EPFL-VILAB / omnidata

A Scalable Pipeline for Making Steerable Multi-Task Mid-Level Vision Datasets from 3D Scans [ICCV 2021]
Other
395 stars 49 forks source link

Camera intrinsics #29

Closed VitorGuizilini-TRI closed 1 year ago

VitorGuizilini-TRI commented 1 year ago

Hi, thanks for the great work! Can you provide some more information about how to parse the point_info parameters into camera intrinsics and extrinsics?

alexsax commented 1 year ago

Hi! Good question!

I just pushed a commit today that contains multiview dataloaders and contains a notebook showing how to unproject multiple depth images into the same pointcloud (using the R/T/K matrices from the point_info). Here's a pic of what's in the notebook:

image
alexsax commented 1 year ago

If this doesn't work, please let me know + reopen!

VitorGuizilini-TRI commented 1 year ago

Thank you, that seems very useful! Unfortunately seems like it uses depth_euclidean, and I'm trying to use depth_zbuffer in my implementation. There is probably an easy way to convert, I'll dig deeper!

But in summary what I am looking for are the traditional pinhole camera intrinsics [[fx,0,cx],[0,fy,cy],[0,0,1]], and your code seems to do everything in NDC, that has a different convention. Do you know how to convert the information from point_info into these values? Then I can provide the zbuffer depth maps + R|t and get the 3D points directly.

alexsax commented 1 year ago

The point_info section contains proj_K[:3,3], which is what you are looking for in NDC space. It works with depth_zbuffer too, you can use proj_K and zbuffer-depth in pytorch3d.cameras.PerspectiveCameras.unproject_points. However, it won't work for Hypersim because Hypersim doesn't use pinhole cameras (explanation below).

As for the different conventions between NDC and the pinhole model you described--I believe the pinhole model you described is in screen space. It should be simple enough to convert between the two--this page describes how to do the conversion, I'm reproducing it here:

The relationship between screen and NDC specifications of a camera's focal_length and principal_point is given by the following equations, where s = min(image_width, image_height). The transformation of x and y coordinates between screen and NDC is exactly the same as for px and py.

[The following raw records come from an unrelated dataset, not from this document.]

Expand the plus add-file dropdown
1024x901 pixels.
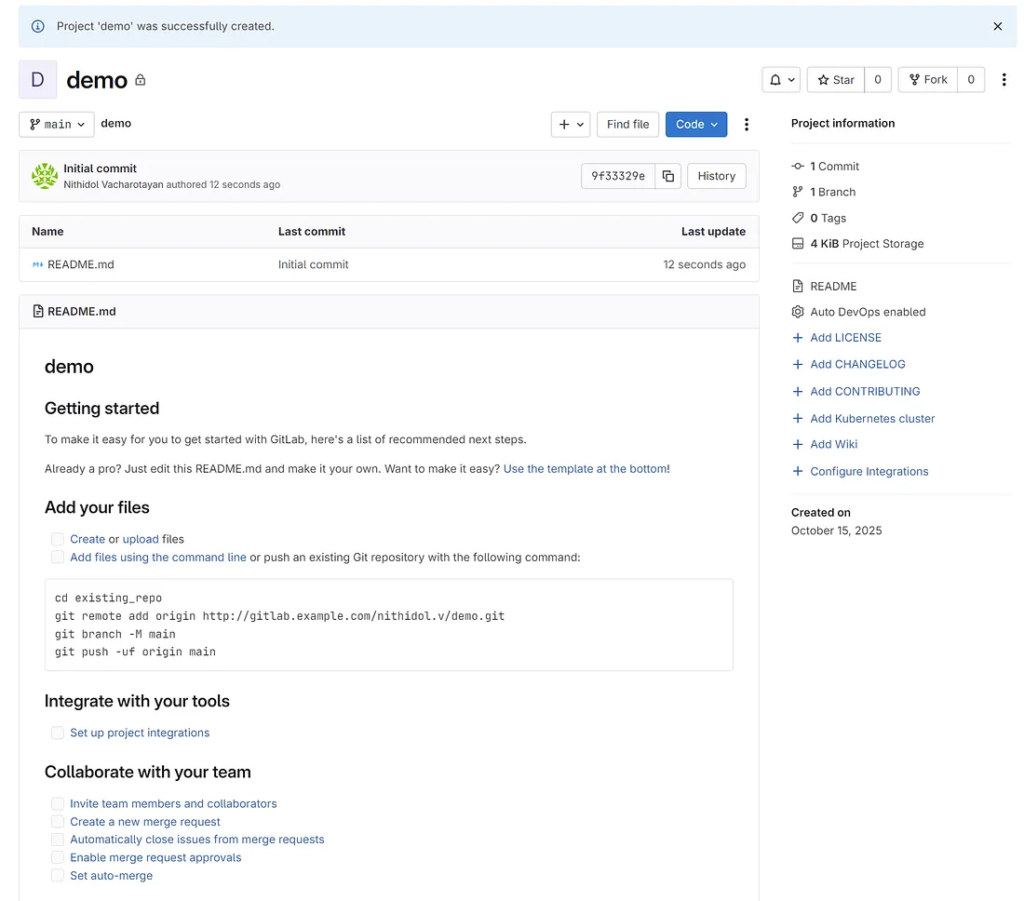pyautogui.click(x=571, y=124)
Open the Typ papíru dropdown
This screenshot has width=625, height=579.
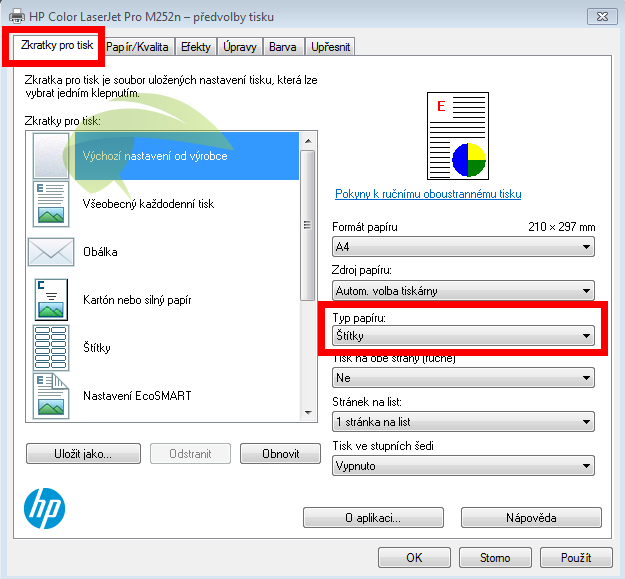pyautogui.click(x=463, y=336)
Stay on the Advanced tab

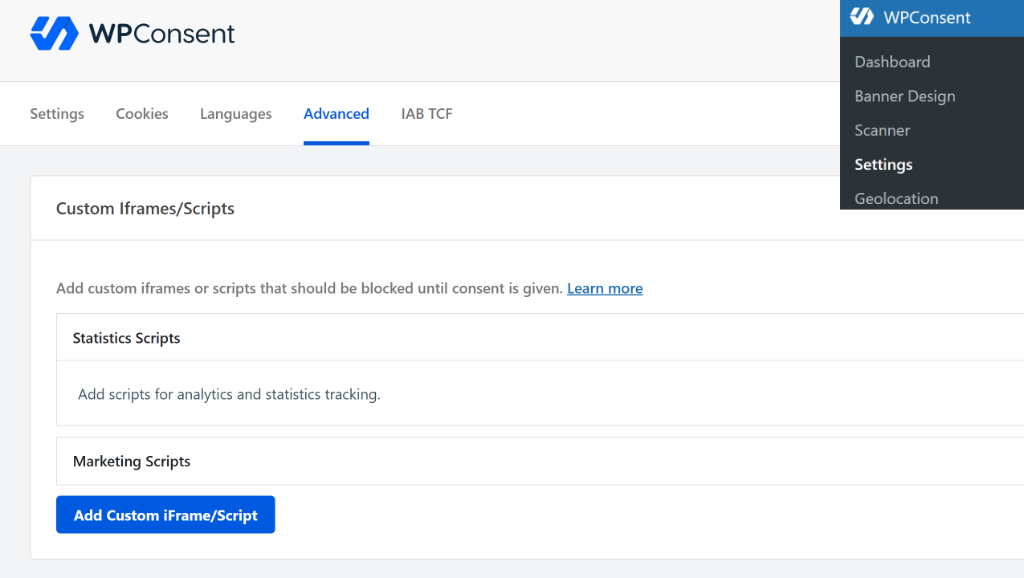point(336,113)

fx_ndc = fx_screen * 2.0 / s
fy_ndc = fy_screen * 2.0 / s

px_ndc = - (px_screen - image_width / 2.0) * 2.0 / s
py_ndc = - (py_screen - image_height / 2.0) * 2.0 / s

The reason I use depth_euclidean in the code is because the P3D PerspectiveCamera class is a straight pinhole model, but Hypersim cameras have lens tilt + shift parameters--so the bottom row is not [0,0,1]. I wish Hypersim used pinhole cameras, but the views are artist-generated and the artists added them. I added GenericPinholeCamera class that uses depth_euclidean to handle generic intrinsics matrices, but you could achieve the same functionality using depth_zbuffer as well.

VitorGuizilini-TRI commented 1 year ago

Thank you, that makes a lot of sense! One last question: on taskonomy (I haven't checked the other datasets yet) I cannot find proj_K inside point_info, only field_of_views_rad. I am passing that parameter as input to FoVPerspetiveCameras from pytorch3d, which gives me the NDC intrinsics. Is that what I am supposed to do?

alexsax commented 1 year ago

Yes that should work! That's what I do in the dataloader to get proj_K (and other datasets inherit from this method).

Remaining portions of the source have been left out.